His mama was the most beautiful woman in the world, with sad eyes you fell into, and a voice that sanded all your rough edges. For the past few months he’d noticed that she hadn’t cried, and instead had been rising as if helium were pulsing through her veins. She hummed when she wasn’t aware, melodies woven through her braids. Louie rode the outskirts of her good mood.

When Mama knelt beside him and asked if he could keep a secret, he would have followed her to Hell and back. Which, as it turned out, was not that far from the mark.

That summer was a parched throat, and as Louie and his mama hiked to the witch’s home, his clothes became a second skin. Sebby Cherise lived in the bayou, in a hut with a porch that was draped with dried flowers. There were crudely lettered signs that said keep out.

Sebby Cherise traded in miracles.
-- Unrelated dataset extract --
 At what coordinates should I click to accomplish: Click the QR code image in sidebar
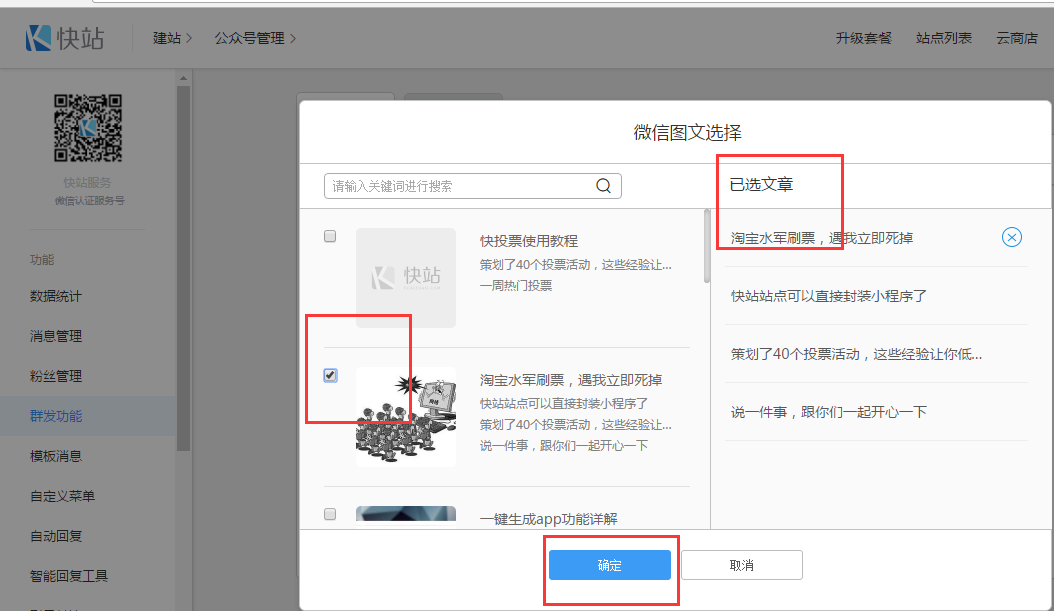click(x=88, y=128)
Jimsonweed, cut with honey and sulfur and crossed by the path of a black cat, could root out cancer. Dixie love perfume could net you the man who slipped into your dreams. Five-finger grass set a ward around your house to keep it safe. Louie wondered if it was one of Sebby’s potions or pouches that accounted for his mother’s recent good spirits.

He also knew, from his grandmama and the priest, that the deals you made with the devil came back to bite you. But just like his mama seemed willing to overlook that, so was Louie, if it meant she stayed this way.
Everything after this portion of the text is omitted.